Hyperphosphatemia as a detectable laboratory manifestation of glucocorticoid withdrawal syndrome.

1986 
: We found hyperphosphatemia in five patients who had undergone unilateral adrenalectomy (ADX) for resection of cortisol-producing adenomas. The mean (+/- SEM) serum inorganic phosphorus level, theoretical renal phosphorus threshold and percent tubular phosphorus reabsorption rose from the preoperative level of 3.3 +/- 0.2 mg/dl, 2.6 +/- 0.2 mg/dl and 82.1 +/- 0.6%, to 6.0 +/- 0.2 mg/gl, 7.4 +/- 0.4 mg/dl and 95.9 +/- 1.0%, respectively, after ADX (P less than 0.001, P less than 0.001, P less than 0.001). Urinary phosphorus excretion decreased from 549 +/- 40 to 294 +/- 108 mg/day after ADX (P less than 0.05).
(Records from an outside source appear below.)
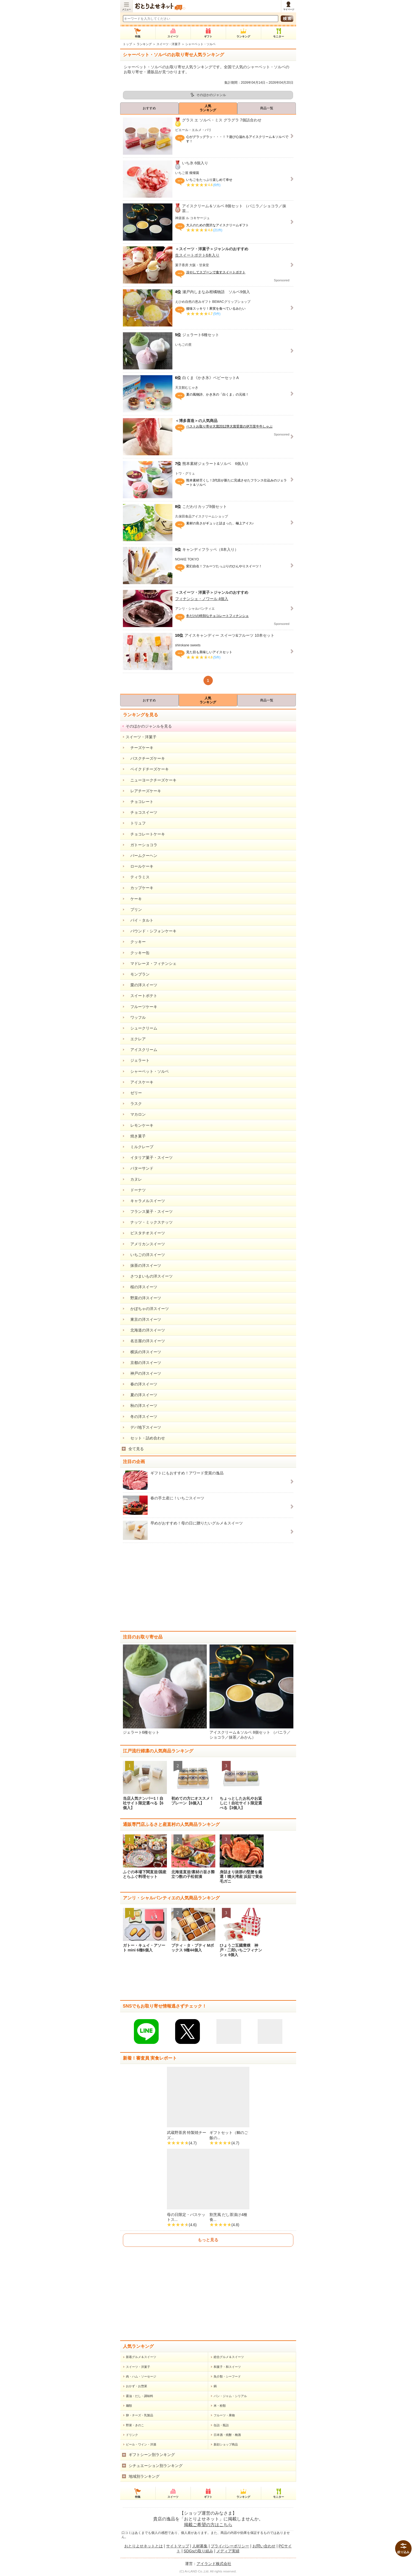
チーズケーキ (140, 747)
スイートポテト (142, 995)
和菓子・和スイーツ (227, 2366)
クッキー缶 (138, 953)
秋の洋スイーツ (142, 1405)
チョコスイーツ (142, 812)
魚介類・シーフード (227, 2376)
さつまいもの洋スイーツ (149, 1276)
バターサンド (140, 1168)
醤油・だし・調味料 (139, 2396)
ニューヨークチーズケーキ (151, 780)
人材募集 (200, 2546)
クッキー (136, 942)
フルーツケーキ (142, 1006)
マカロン (136, 1114)
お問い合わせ (264, 2546)
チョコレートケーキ (145, 834)
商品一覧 (266, 108)
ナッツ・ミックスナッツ (149, 1222)
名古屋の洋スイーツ (145, 1341)
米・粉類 (220, 2405)
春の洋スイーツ (142, 1384)
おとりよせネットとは (143, 2546)
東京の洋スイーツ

Changes in serum calcium, serum sodium, serum potassium, serum chloride and creatinine clearance were not significant after ADX. Hyperphosphatemia may be the only abnormality found in serum electrolytes in glucocorticoid deficiency. It thus seems that hyperphosphatemia may be regarded as one of the clinical manifestations of the glucocorticoid withdrawal syndrome.